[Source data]

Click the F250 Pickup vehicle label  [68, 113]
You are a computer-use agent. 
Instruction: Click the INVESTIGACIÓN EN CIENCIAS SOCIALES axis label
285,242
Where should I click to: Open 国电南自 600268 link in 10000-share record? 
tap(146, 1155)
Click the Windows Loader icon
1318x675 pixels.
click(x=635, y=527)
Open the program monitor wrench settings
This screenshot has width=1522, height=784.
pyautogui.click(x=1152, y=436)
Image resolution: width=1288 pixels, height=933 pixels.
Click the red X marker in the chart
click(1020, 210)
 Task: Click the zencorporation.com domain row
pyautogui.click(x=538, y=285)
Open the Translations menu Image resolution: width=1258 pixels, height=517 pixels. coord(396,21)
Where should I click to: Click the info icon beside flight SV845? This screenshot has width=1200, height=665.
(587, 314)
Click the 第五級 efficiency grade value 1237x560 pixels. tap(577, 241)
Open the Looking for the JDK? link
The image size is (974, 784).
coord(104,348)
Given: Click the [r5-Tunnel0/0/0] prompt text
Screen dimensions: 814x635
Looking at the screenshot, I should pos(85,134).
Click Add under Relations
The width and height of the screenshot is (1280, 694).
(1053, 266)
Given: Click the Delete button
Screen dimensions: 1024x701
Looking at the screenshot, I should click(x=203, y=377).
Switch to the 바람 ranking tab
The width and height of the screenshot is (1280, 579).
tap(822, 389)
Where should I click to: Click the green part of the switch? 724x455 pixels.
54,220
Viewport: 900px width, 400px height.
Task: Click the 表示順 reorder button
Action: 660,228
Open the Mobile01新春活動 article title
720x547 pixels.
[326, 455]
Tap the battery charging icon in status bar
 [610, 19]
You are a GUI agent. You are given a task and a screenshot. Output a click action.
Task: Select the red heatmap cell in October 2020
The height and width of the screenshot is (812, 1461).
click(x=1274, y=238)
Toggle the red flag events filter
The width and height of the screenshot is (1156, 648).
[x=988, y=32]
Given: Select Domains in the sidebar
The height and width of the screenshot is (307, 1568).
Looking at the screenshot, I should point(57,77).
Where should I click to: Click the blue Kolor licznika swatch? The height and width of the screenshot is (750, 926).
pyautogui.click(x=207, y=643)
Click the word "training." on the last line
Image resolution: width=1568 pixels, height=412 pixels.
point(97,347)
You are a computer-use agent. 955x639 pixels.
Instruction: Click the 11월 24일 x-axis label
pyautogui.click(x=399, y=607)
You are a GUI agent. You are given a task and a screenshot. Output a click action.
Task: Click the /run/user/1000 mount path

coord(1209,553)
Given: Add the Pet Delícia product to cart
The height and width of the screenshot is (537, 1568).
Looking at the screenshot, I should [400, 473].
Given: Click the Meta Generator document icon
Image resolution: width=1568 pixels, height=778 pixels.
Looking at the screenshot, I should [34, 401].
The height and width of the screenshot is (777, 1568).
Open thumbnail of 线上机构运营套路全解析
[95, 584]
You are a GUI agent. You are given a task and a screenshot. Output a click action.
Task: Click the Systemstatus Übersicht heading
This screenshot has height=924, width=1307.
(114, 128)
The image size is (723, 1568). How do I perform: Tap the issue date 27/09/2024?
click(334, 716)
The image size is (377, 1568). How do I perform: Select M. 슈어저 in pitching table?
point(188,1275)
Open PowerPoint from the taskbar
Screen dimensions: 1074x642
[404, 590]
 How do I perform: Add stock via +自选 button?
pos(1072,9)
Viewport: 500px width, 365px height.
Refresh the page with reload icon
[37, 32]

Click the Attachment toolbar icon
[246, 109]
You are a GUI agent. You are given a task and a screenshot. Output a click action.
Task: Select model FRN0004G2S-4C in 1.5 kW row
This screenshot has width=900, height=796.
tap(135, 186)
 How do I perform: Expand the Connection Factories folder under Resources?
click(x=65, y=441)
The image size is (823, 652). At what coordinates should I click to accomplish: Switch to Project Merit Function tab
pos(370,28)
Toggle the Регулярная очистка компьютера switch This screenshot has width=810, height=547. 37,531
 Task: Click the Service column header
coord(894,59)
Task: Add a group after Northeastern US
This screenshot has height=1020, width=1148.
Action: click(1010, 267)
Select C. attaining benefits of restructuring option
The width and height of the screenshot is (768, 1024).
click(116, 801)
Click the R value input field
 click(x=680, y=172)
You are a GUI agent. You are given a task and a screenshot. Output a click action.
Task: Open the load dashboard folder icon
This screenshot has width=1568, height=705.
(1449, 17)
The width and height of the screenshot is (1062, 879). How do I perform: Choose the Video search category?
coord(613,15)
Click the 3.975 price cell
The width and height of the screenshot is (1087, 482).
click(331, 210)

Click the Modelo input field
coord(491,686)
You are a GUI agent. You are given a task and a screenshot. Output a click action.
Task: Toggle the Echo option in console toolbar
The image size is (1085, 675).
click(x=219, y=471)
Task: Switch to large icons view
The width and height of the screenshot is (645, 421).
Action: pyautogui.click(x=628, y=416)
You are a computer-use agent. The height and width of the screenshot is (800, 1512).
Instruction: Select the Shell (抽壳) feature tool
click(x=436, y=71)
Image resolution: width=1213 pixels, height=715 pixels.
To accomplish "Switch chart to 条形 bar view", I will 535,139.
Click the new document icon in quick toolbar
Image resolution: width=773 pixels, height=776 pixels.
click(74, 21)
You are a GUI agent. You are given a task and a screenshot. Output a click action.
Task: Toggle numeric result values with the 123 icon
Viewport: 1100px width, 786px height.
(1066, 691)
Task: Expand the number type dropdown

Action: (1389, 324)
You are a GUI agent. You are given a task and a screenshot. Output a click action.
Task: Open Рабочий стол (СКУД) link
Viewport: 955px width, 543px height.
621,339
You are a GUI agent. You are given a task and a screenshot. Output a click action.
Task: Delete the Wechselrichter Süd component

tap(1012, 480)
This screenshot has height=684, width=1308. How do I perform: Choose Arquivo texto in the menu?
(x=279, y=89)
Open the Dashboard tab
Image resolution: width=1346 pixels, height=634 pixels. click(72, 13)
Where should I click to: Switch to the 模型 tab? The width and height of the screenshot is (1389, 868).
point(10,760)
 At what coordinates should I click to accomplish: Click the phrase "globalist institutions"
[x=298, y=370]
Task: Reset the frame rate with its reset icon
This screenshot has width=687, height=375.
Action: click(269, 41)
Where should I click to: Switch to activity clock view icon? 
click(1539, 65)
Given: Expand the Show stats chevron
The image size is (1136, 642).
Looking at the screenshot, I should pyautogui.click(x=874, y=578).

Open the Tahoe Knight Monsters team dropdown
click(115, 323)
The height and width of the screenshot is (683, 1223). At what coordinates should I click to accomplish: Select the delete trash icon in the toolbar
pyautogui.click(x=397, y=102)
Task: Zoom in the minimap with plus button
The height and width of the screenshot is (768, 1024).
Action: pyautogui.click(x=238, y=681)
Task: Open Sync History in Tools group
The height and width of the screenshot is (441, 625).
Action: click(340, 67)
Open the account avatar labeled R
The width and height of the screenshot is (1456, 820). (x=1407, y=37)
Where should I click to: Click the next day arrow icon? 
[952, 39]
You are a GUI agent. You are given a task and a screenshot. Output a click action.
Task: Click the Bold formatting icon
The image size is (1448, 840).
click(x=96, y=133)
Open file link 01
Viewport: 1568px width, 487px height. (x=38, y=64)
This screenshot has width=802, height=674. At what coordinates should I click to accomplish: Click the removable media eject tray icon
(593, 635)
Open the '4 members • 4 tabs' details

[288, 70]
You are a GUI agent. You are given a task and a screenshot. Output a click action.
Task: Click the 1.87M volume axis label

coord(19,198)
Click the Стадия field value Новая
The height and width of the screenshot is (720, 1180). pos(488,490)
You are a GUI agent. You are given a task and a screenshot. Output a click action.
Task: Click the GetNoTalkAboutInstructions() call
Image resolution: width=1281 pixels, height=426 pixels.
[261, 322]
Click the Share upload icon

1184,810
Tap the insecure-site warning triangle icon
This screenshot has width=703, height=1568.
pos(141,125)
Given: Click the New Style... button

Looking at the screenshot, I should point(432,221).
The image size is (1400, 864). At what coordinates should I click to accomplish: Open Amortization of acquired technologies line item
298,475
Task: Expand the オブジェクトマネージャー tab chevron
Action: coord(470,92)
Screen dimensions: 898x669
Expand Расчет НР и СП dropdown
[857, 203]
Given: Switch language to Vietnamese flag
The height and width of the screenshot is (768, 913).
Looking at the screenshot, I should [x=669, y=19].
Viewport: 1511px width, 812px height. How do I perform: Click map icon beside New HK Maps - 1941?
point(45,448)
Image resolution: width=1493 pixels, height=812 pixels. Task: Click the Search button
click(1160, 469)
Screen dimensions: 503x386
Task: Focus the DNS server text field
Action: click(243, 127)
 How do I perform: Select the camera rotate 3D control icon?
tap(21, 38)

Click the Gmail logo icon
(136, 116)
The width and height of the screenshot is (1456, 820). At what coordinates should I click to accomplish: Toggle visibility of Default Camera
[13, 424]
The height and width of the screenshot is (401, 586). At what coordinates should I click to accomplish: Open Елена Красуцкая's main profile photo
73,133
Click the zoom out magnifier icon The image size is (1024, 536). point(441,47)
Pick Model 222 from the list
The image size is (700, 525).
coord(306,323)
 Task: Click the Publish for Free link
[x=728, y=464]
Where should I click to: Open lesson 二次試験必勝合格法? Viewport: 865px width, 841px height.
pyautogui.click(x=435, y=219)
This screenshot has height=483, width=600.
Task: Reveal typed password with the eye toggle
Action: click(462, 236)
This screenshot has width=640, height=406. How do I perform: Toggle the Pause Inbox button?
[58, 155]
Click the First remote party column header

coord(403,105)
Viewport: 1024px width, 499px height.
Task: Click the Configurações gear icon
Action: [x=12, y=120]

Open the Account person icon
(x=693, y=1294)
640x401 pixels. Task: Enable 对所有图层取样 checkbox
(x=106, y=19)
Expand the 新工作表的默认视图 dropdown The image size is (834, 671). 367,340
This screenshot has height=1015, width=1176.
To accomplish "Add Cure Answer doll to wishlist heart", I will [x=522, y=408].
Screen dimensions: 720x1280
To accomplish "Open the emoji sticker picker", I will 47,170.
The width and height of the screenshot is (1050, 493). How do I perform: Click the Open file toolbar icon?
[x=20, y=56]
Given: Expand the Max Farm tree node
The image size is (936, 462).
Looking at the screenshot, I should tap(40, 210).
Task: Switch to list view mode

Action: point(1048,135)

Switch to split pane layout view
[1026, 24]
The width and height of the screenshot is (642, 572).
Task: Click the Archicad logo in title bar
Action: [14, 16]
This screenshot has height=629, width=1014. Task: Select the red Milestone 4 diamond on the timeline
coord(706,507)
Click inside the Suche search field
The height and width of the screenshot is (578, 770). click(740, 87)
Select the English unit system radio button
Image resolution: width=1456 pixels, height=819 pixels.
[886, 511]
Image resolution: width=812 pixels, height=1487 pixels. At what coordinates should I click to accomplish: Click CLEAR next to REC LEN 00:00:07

*WHAT TO PRODUCE*. Lines containing the word "will": copy every one of them from the records above.

*EXERCISE RESPONSE*.
To accomplish "Switch chart to 条形 bar view", I will 535,139.
To accomplish "Add Cure Answer doll to wishlist heart", I will [x=522, y=408].
To accomplish "Open the emoji sticker picker", I will 47,170.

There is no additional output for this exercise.